*Tasks for this exercise*:
1: Answer these questions using the 2003 revenue comparison:
(a) What was total revenue for the year ended December 31, 2003?
(b) What was the average revenue per account per month for 2003?
(c) By about how much did other revenue decrease compared with the prior year?
2: Copy the passage of the 2003 revenue comparison starting at "Revenue from customer" and ending at "IASI and affiliates.".

*Selected excerpt*:
----
2003 COMPARED TO 2002

Revenue
Total revenue for the year ended December 31, 2003 was approximately $40,868,000 compared to approximately $23,496,000 for the same period during the prior year, an increase of approximately $17,372,000 or 73.9%.

Wholesale monitoring revenues increased from approximately $21,701,000 in the year ended December 31, 2002 to approximately $24,393,000 for the same period in 2003, an increase of approximately $2,692,000, or 12.4%. The increase is due primarily to an increase in average revenue per account per month from $4.25 for the year ended December 31, 2002 to $4.68 for the comparable period of 2003 which accounts for approximately $2,241,000 of the total increase. The balance of the increase in revenue, or approximately $451,000, is due to an increase in the aggregate number of accounts (not owned by the Company, or “external”) monitored during the year ended December 31, 2003 as compared to the same period in the year 2002. The net increase in external accounts can be attributed to the acquisition of approximately 80,000 accounts as a result of the purchase of Criticom; offset, in part, by approximately 62,000 accounts owned by IASI at the time of its acquisition by IASG, the revenue from which is eliminated in consolidation. The increase in the average revenue per account can be attributed to the fact that the average revenue on external accounts exceeds that of those owned by IASI.

Revenue from customer accounts totaled approximately $15,855,000 for the year ended December 31, 2003. Our initial purchase of customer accounts occurred with the acquisition of IASI and affiliates in January 2003.

30




Other revenue, which includes billing and placement fees and service and subcontractor revenue, totaled approximately $620,000, a decrease of approximately $1,174,000 compared with the prior year. The decrease is due primarily to the cessation of the recognition of related party placement fees as a result of the merger of IASI and affiliates.
----
*Stored data*:

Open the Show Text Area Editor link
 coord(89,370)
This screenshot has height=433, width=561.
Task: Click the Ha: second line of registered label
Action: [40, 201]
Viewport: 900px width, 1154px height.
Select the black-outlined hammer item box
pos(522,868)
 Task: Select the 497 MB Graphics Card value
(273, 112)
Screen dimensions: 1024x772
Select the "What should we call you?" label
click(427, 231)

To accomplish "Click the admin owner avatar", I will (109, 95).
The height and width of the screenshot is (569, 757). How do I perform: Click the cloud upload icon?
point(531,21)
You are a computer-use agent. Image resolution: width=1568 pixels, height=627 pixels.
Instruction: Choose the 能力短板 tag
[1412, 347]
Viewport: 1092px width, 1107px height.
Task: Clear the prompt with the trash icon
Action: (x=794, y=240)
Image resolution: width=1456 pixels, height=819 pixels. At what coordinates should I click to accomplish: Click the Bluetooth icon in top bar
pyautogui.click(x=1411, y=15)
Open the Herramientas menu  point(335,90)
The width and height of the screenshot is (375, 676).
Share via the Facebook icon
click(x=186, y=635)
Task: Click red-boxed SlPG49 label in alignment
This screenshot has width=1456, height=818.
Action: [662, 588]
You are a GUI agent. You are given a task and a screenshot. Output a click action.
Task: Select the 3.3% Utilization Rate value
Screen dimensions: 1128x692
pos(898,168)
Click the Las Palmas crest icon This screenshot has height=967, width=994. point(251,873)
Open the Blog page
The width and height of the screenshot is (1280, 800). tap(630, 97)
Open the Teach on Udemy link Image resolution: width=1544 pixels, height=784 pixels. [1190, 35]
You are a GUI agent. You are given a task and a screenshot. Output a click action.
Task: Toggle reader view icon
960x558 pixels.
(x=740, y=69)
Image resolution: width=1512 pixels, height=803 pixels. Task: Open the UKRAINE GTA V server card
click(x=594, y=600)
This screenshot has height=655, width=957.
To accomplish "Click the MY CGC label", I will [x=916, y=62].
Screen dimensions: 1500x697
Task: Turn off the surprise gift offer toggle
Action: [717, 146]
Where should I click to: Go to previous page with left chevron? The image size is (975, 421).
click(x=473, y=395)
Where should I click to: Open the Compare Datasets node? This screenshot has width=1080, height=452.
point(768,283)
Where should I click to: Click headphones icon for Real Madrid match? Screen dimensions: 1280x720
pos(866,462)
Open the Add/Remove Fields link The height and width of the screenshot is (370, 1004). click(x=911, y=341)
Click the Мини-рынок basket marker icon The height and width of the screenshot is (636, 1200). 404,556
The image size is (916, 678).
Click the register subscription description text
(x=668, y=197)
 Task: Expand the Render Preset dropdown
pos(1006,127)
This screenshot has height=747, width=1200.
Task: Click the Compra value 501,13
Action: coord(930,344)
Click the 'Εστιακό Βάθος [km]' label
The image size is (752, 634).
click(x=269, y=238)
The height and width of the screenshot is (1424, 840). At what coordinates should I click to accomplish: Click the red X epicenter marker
----
*Answers for the tasks*:
1:
(a) Approximately $40,868,000
(b) $4.68
(c) Approximately $1,174,000

2:
Revenue from customer accounts totaled approximately $15,855,000 for the year ended December 31, 2003. Our initial purchase of customer accounts occurred with the acquisition of IASI and affiliates in January 2003.

30




Other revenue, which includes billing and placement fees and service and subcontractor revenue, totaled approximately $620,000, a decrease of approximately $1,174,000 compared with the prior year. The decrease is due primarily to the cessation of the recognition of related party placement fees as a result of the merger of IASI and affiliates.